The official download page for CPUID, the company behind widely used PC monitoring tools CPU-Z and HWMonitor, has been compromised. Download links on the page now serve malware-laden files rather than legitimate installers. Anyone who has downloaded either tool from CPUID’s site recently should run a full system scan immediately.
The compromise was spotted by Reddit users DMkiIIer and OthoAi5657 and subsequently confirmed by cybersecurity research group vx-underground on X. CPU-Z and HWMonitor are among the most frequently used tools by PC enthusiasts and hardware reviewers for reading system information, checking CPU clocks, and monitoring temperatures.
What the altered files look like
From the outside, CPUID’s download page appears unchanged.

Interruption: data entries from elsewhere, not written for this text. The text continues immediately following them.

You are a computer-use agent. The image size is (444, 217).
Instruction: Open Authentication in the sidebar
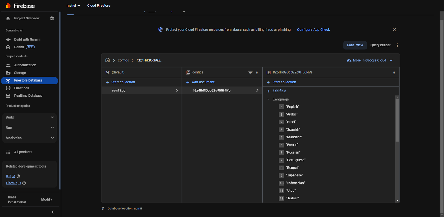[x=25, y=65]
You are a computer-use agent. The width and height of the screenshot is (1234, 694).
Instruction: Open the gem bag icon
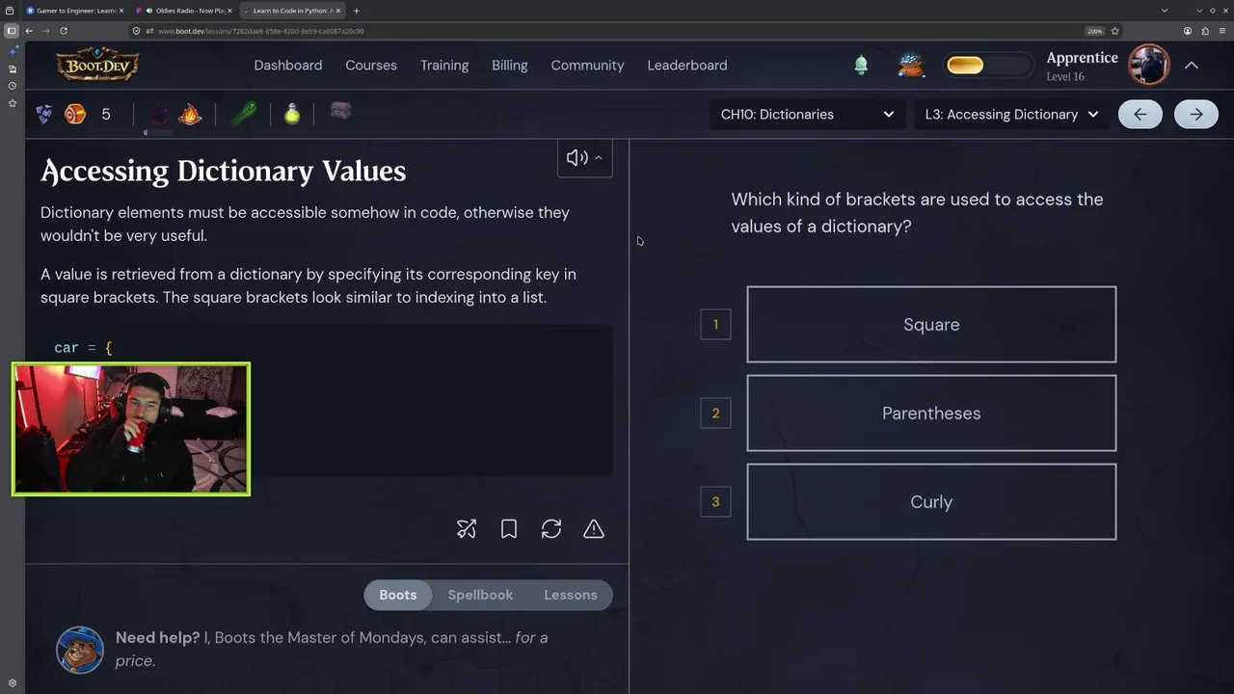tap(910, 66)
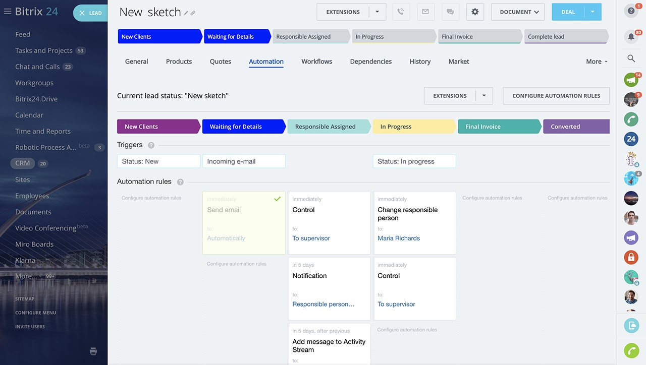Click the hamburger menu icon top left

click(8, 11)
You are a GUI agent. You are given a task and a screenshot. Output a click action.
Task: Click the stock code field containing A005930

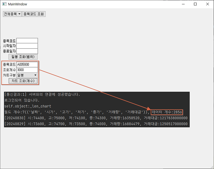coord(27,64)
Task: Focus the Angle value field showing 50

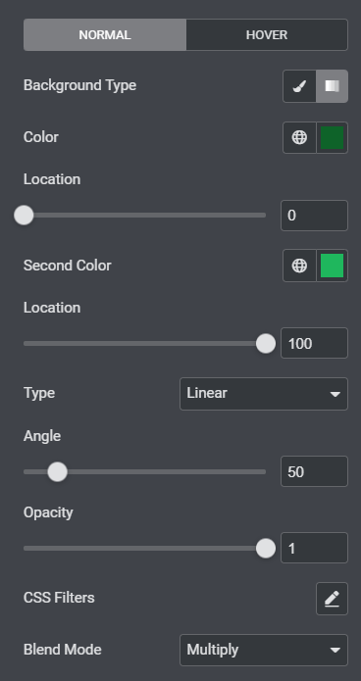Action: click(315, 471)
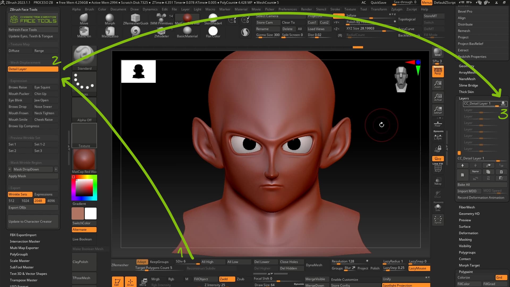This screenshot has width=510, height=287.
Task: Open the Texture menu item
Action: coord(350,9)
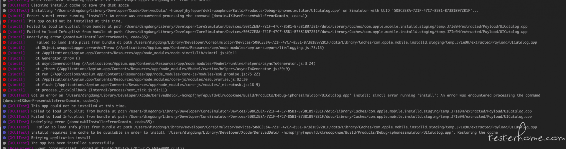Click the testerhome.com watermark

click(526, 134)
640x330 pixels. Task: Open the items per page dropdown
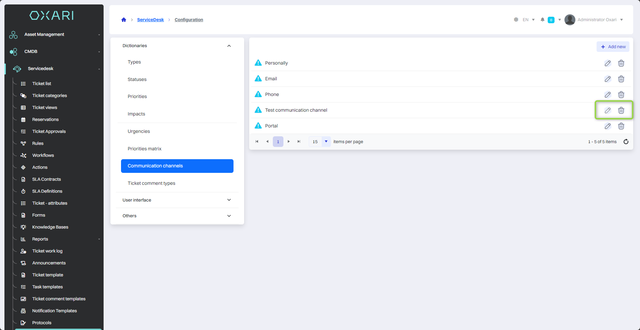coord(326,142)
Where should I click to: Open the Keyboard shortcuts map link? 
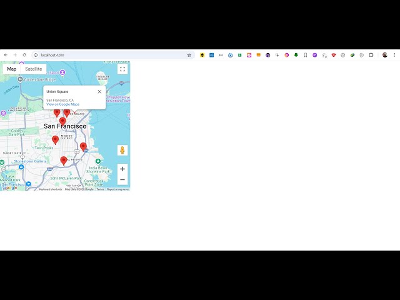(x=51, y=189)
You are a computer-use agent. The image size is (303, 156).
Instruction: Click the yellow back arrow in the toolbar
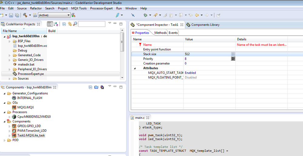tap(197, 15)
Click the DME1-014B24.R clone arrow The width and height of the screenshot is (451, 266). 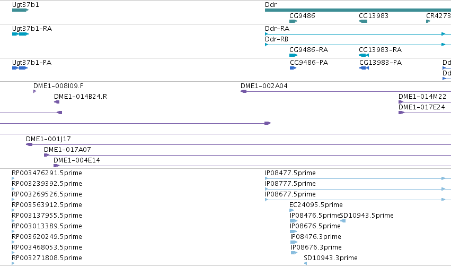(57, 102)
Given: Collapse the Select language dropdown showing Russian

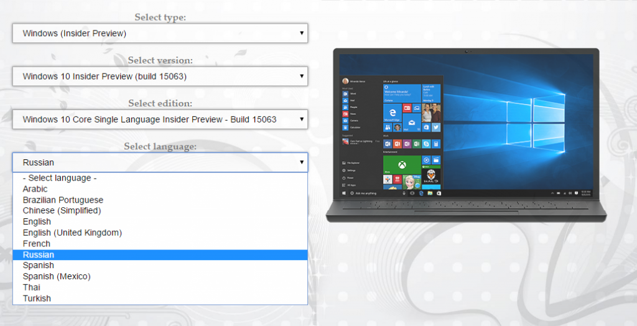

The links seem legitimate and produce files with plausible names. But instead of the expected filename, such as hwmonitor_1.63.exe, the downloaded file arrives as HWiNFO_Monitor_Setup.exe, an apparent attempt to mimic the name of HWInfo, a separate, unrelated, and unaffected tool. The installation screen uses a different wrapper than the real software and presents in Russian as the setup language. Antivirus software flags the files immediately on launch.

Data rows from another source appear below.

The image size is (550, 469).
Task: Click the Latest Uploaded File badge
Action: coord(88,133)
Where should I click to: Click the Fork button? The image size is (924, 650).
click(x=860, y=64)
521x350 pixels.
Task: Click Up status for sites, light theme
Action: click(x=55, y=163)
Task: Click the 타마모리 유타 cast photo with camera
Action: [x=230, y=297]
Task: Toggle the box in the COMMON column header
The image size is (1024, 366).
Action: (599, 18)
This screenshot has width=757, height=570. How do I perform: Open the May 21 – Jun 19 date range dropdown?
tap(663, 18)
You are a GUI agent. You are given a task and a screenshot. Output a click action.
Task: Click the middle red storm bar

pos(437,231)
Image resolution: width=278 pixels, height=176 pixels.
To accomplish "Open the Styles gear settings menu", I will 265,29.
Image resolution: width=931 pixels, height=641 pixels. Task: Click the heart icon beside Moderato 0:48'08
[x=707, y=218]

The filename mismatch caused some users to report HWInfo as compromised on social media. vx-underground and others have since clarified that HWInfo is not involved in any way.

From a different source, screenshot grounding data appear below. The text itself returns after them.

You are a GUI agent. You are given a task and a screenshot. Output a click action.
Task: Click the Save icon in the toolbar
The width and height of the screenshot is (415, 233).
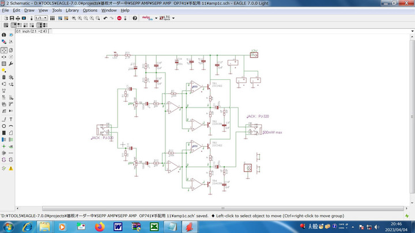tap(12, 18)
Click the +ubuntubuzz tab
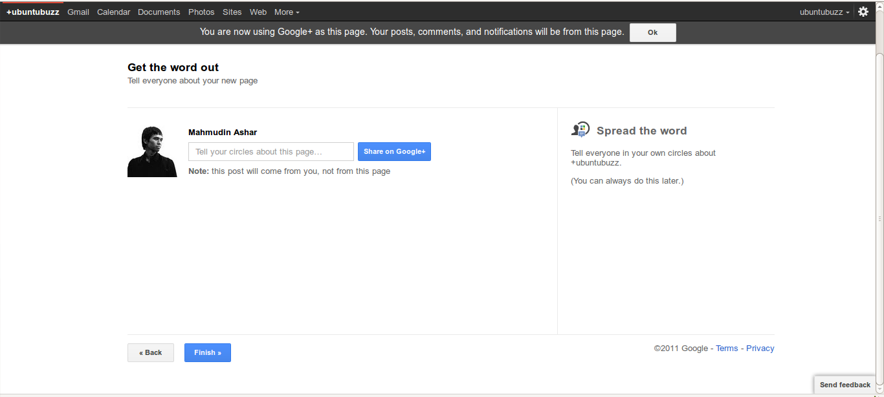884x397 pixels. 32,12
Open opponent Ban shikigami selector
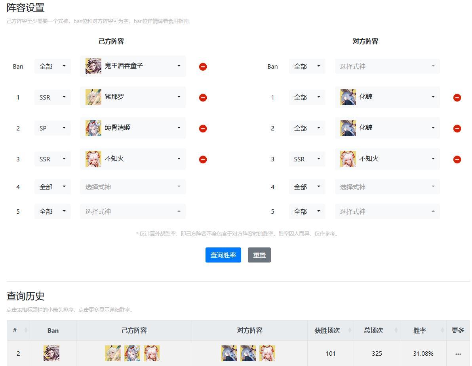 [387, 66]
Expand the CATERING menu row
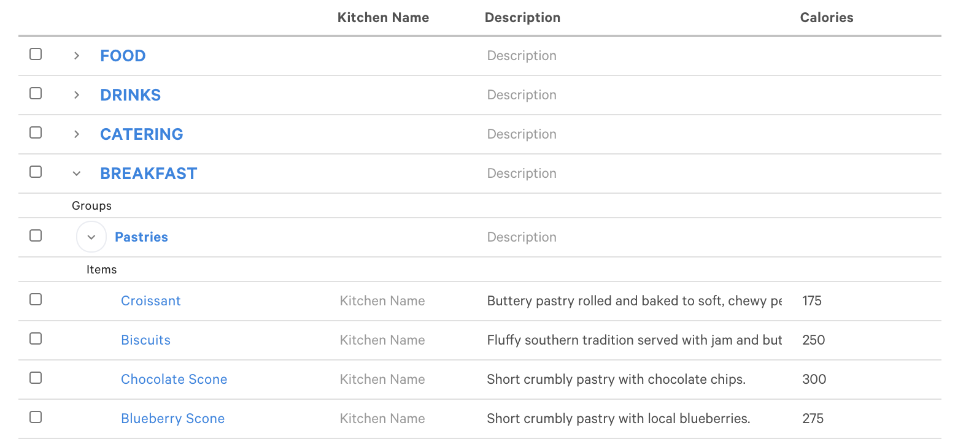Viewport: 966px width, 439px height. coord(77,134)
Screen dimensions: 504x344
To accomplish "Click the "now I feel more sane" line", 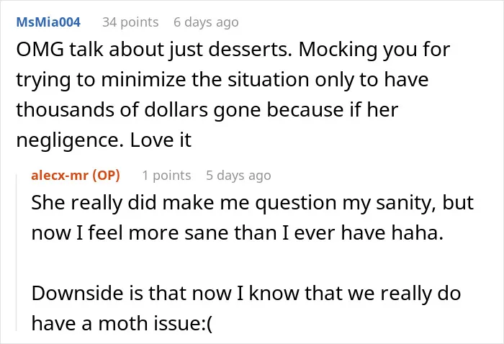I will [x=237, y=233].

A multi-stage, in-memory attack
vx-underground described the malware as well beyond a basic file swap. In their words: “This is not your typical run-of-the-mill malware. This malware is deeply trojanized, distributes from a compromised domain, performs file masquerading, is multi-staged, operates (almost) entirely in-memory, and uses some interesting methods to evade EDRs and/or AVs such as proxying NTDLL functionality from a .NET assembly.”
The group also linked this campaign to a separate attack from early March 2026 that used the same techniques to trojanize FileZilla, a popular FTP client. As vx-underground put it: “They’ve been busy.”
The identity of the threat group behind both campaigns is not yet known. The pattern of targeting widely downloaded, trusted software tools suggests the attackers are looking for high-volume distribution through legitimate-looking sources.
How to protect yourself
Running a full scan with an updated antivirus or antimalware tool is the immediate step for anyone who has downloaded CPU-Z or HWMonitor recently. For future downloads, comparing the filename, file size, and digital signature of any installer against known-good versions can reveal tampering. Downloading the same file from multiple sources and verifying all copies are identical adds another layer of verification.
CPUID had not issued a public statement at the time of writing, and it was not confirmed whether the compromised links had been removed from the download page.